Le nouvel âge de la globalisation dans lequel nous sommes entrés, avec son envolée des prix de l'énergie, des denrées agricoles et des matières premières, ses crises financières et économiques à répétition, ne va pas améliorer ce palmarès. Si elle veut revenir au pouvoir, la social-démocratie européenne doit proposer une nouvelle offre politique. Celle-ci doit se concevoir à l'échelle de l'Union européenne et incarner, au-delà de ses objectifs économiques, un projet de civilisation. Les socialistes savent que les grands défis du capitalisme mondialisé ne peuvent être relevés efficacement qu'à l'échelle continentale.
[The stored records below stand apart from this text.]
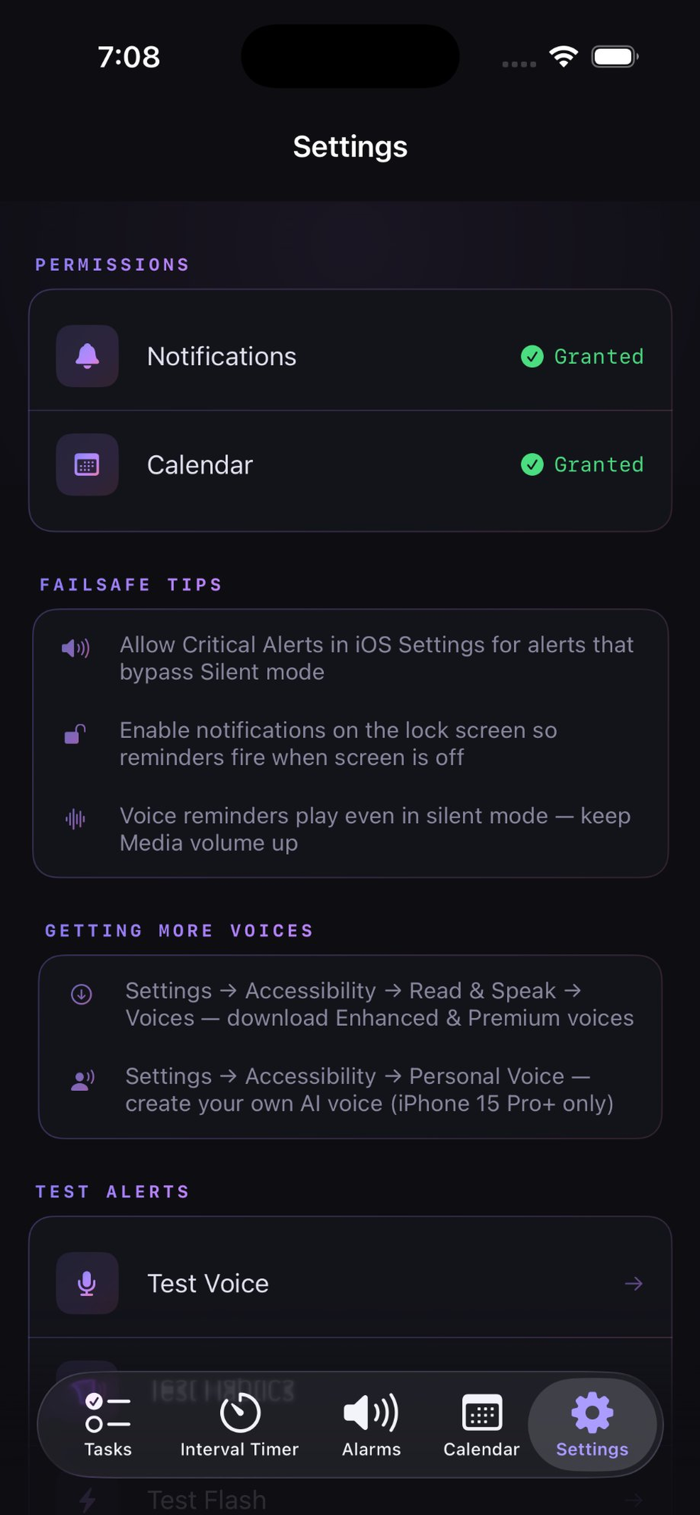Image resolution: width=700 pixels, height=1515 pixels.
Task: Switch to the Tasks tab
Action: point(108,1425)
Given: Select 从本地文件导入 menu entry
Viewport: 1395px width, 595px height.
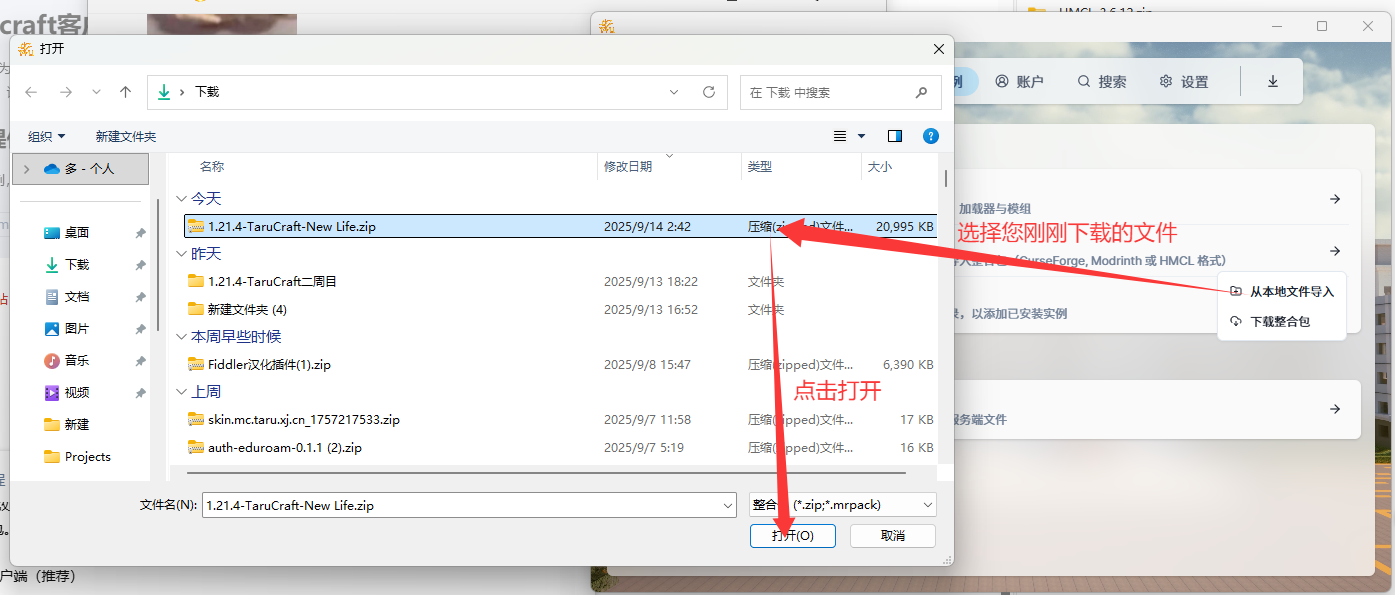Looking at the screenshot, I should coord(1291,291).
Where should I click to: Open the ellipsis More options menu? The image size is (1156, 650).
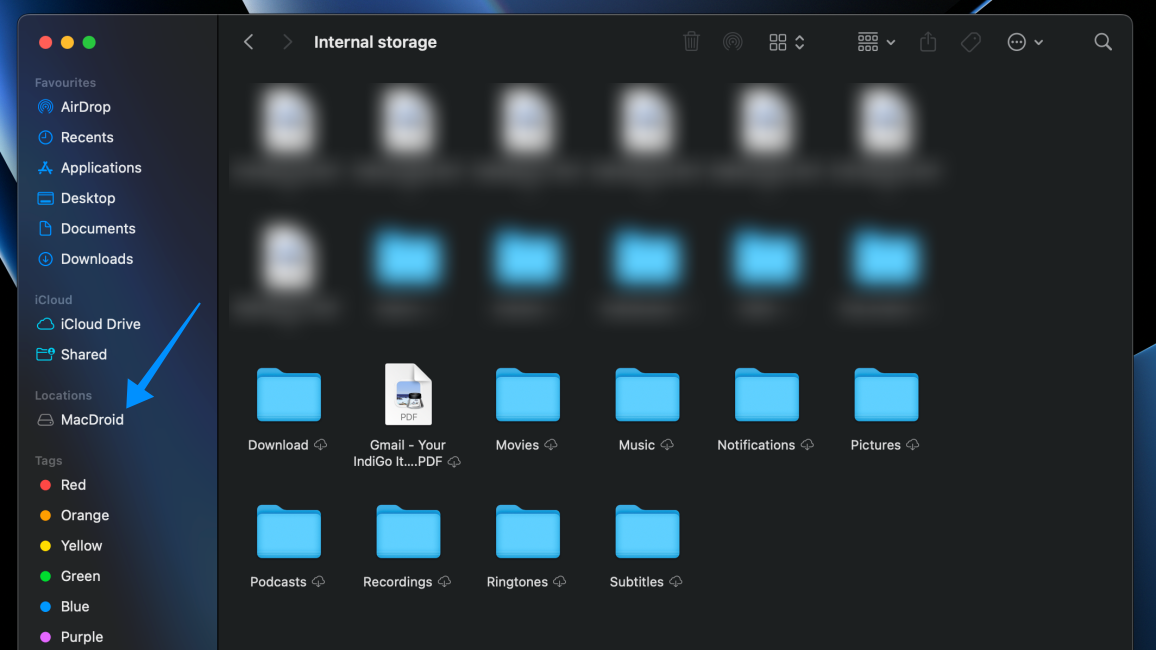tap(1017, 42)
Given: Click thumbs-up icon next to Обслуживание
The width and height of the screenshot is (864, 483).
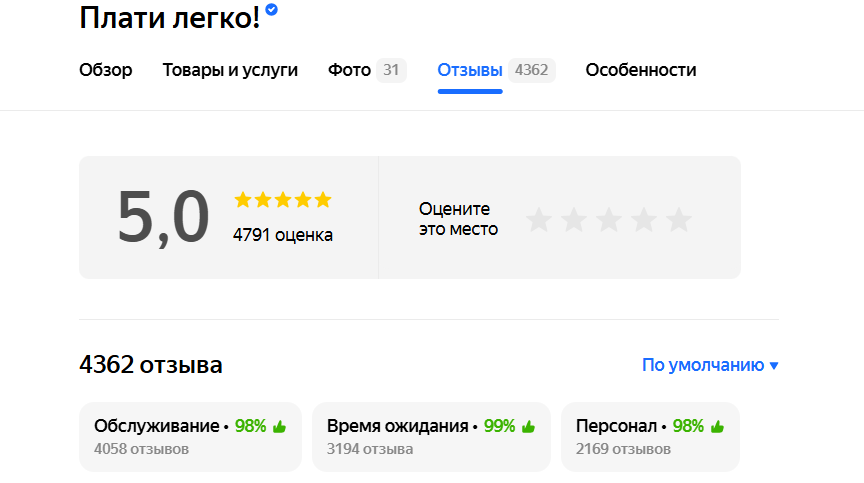Looking at the screenshot, I should click(279, 427).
Mais confrontés à la difficulté de la tâche, ils se sont repliés, dans les faits, sur des stratégies nationales, souvent non coopératives.
Les socialistes allemands ont accepté de lourds sacrifices pour sauver la puissance industrielle et exportatrice du "site Allemagne". Celui-ci a gagné des parts de marché, surtout dans les autres pays de l'Union. Les travaillistes britanniques ont conservé une fiscalité inique et une flexibilité du travail extrême pour faire de la Grande-Bretagne une terre d'élection de l'industrie financière. On pourrait allonger la liste, et les socialistes français n'en seraient pas exclus. Ces politiques du "chacun pour soi" ont pu être provisoirement bénéfiques à tel ou tel, mais elles se sont avérées préjudiciables à l'ensemble. L'Union européenne a été une zone de croissance molle et de chômage élevé, au cours de quinze dernières années.
La crise de la social-démocratie provient, en dernière analyse, de son incapacité à mettre en oeuvre une réponse européenne aux défis de la mondialisation. Son renouveau passe par la relance et la réorientation de l'Europe. Tant il est vrai que la croissance forte et durable, la protection des salariés contre tous les risques sociaux, la lutte contre le réchauffement climatique, la maîtrise de l'immigration, la régulation du capitalisme mondialisé, exigent une Union plus volontaire, plus ambitieuse, plus sociale.